Validity Indicators and Contractor Hierarchy
- Indicator Types:
- Y: Valid record - MSP exists.
- N: No MSP exists (Created only through IEQ responses).
- I: Possible MSP - Requires investigation. These are created by Medicare Administrative Contractors (MACs) and prevent Medicare from paying a claim.
- Updating "I" Validity Records:
- Associated specifically with Secondary Claim Development (SCD) questionnaires.
- If MSP exists: Change "I" to "Y", add missing info, and save.
- If NO MSP exists: Change "I" to "Y" and place a "Y" in the Delete field.
- Contractor Numbers: Define hierarchy and update permissions.
- 11100: Updated by Supervisor or Manager.
- 11101: IEQ.
- 11102: Data Match.
- 11103: HMO.
- 11104: Litigation Settlement BCBS.
- 11105: Employer Voluntary Reporting.
- 11106: Insurer Voluntary Reporting.
- 11109: Secondary Claims Investigation.
- 11110: Self Report (BCRC Call Center/CSR).
Relationship and Diagnosis (DX) Codes
- Patient Relationship Codes:
- 01: Patient is the policyholder.
- 02: Spouse is the policyholder (Includes "Family Member").

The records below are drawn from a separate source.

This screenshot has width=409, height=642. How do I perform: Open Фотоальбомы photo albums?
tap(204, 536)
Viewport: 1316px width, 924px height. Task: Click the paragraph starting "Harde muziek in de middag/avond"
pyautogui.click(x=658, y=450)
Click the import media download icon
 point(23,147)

- 03: Natural Child (Insured beneficiary has financial responsibility).
- 04: Natural Child (Insured doesn't have financial responsibility).
- 20: Life Partner.
- Diagnosis (DX) Code Rules for NGHP:
- Use dropdown menus; do not type in text descriptions of injuries.
- Coding standard (ICD-9 vs. ICD-10) is determined by the Date of Loss (DOL).

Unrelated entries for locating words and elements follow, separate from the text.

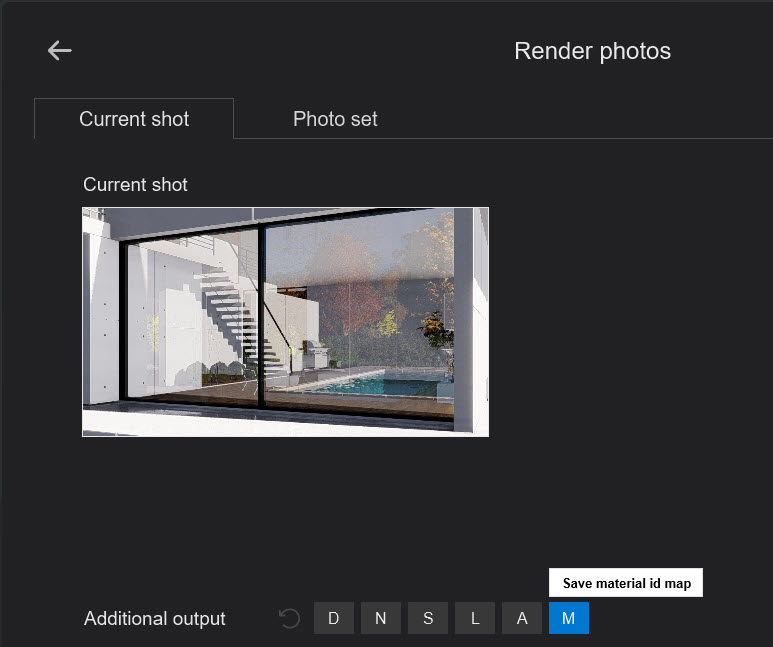Click the barbecue grill in the preview
773x647 pixels.
313,352
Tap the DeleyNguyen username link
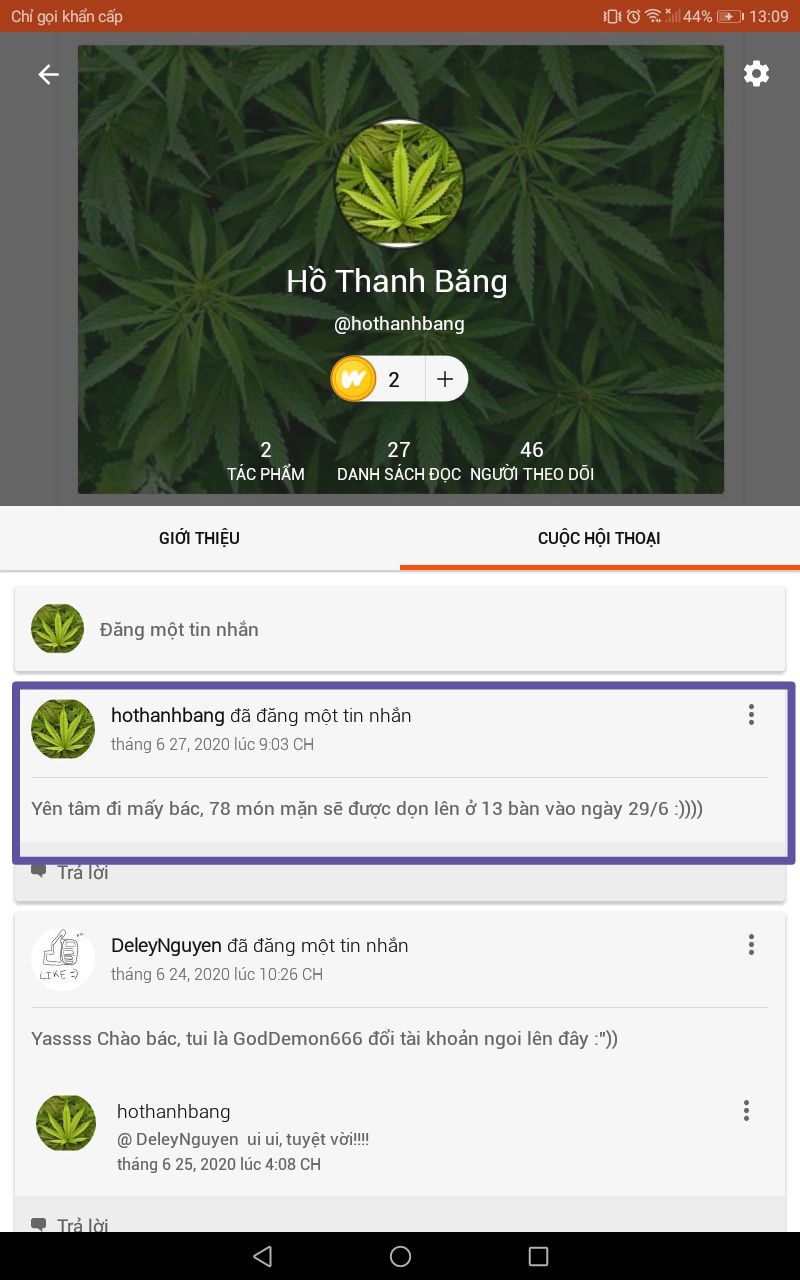 pyautogui.click(x=166, y=945)
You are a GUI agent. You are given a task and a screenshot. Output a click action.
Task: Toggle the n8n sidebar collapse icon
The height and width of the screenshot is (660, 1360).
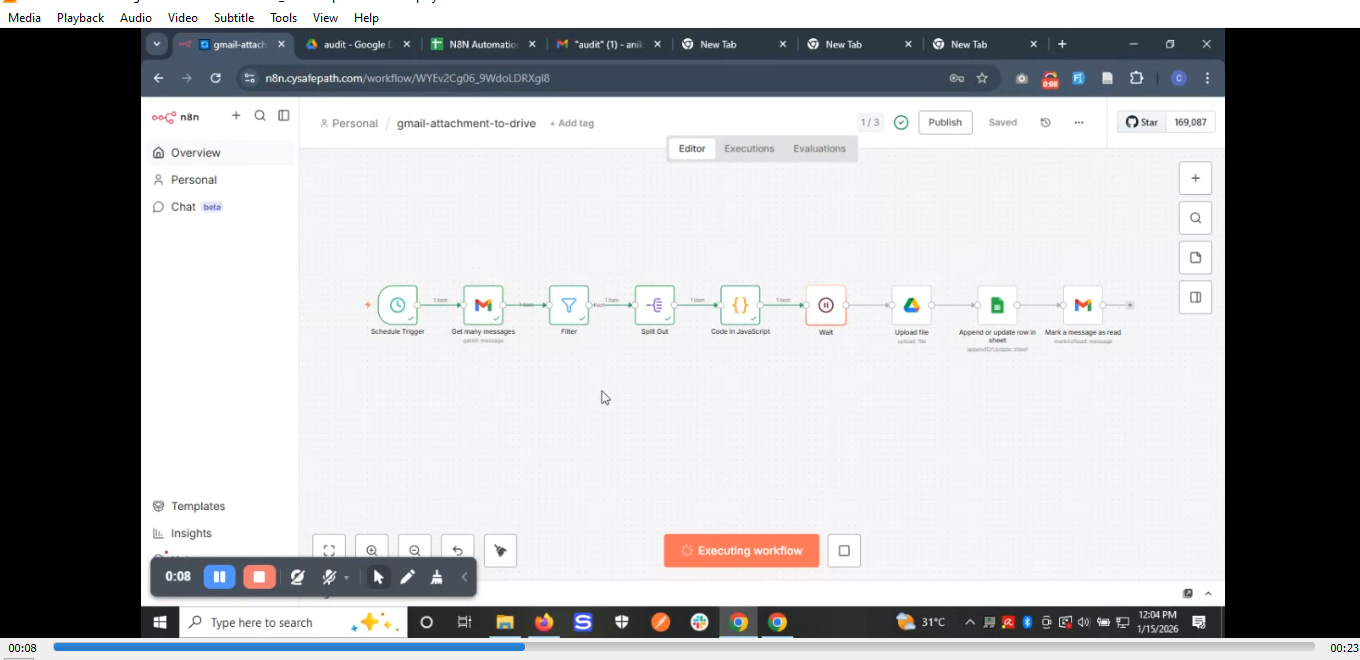coord(284,116)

- Capacity: CSRs can add up to 5 DX codes. Supervisors can add up to 25.
- If a code is missing, complete the SPD/PDC with available info and advise the caller that accurate info is necessary for record creation.
Specific Questionnaire Types
- Secondary Payer Development (SPD): Used when the caller lacks complete information (e.g., insurer name, DX codes) to create a valid record.

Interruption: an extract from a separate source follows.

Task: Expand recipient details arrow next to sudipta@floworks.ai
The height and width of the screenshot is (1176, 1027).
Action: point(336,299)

- 411.25: The same form as an SPD but specifically tailored/geared toward an insurance company.
- Prescription Drug Coverage (PDC): Used to gather both primary and supplemental (secondary) drug info.
- Direct Add: Utilized only by seasoned agents when the caller provides all necessary fields for immediate record creation.
Post-Questionnaire Correspondence (Confirmation Letters)
- GHP & NGHP (Auto/Workers' Comp): A follow-up letter is sent. Beneficiaries must check for errors. If correct, they file/destroy the letter. If incorrect, they must call BCRC or mail back the enclosed questionnaire with corrections.
- NGHP (Liability Only):
- Receives a standard confirmation letter.
- Rights and Responsibility (R&R) Letter: All parties involved in a Liability case receive this additional letter regarding next steps, consent to release forms, and subrogation/liens/interest amounts owed to Medicare.
Practical Application Scenarios
- GHP Practice Scenarios:
- Scenario 1: Reporting new employment insurance (e.g., Target).
- Scenario 2: Reporting insurance through a spouse.
- Scenario 3: Insurer (e.g., Cigna) reporting health insurance for a client.
- NGHP Practice Scenarios:
- Scenario 1: Auto accident involving a lawsuit against another driver.
- Scenario 2: Slip and fall incident at a public location (e.g., Subway).
- Scenario 3: Injury sustained while at work.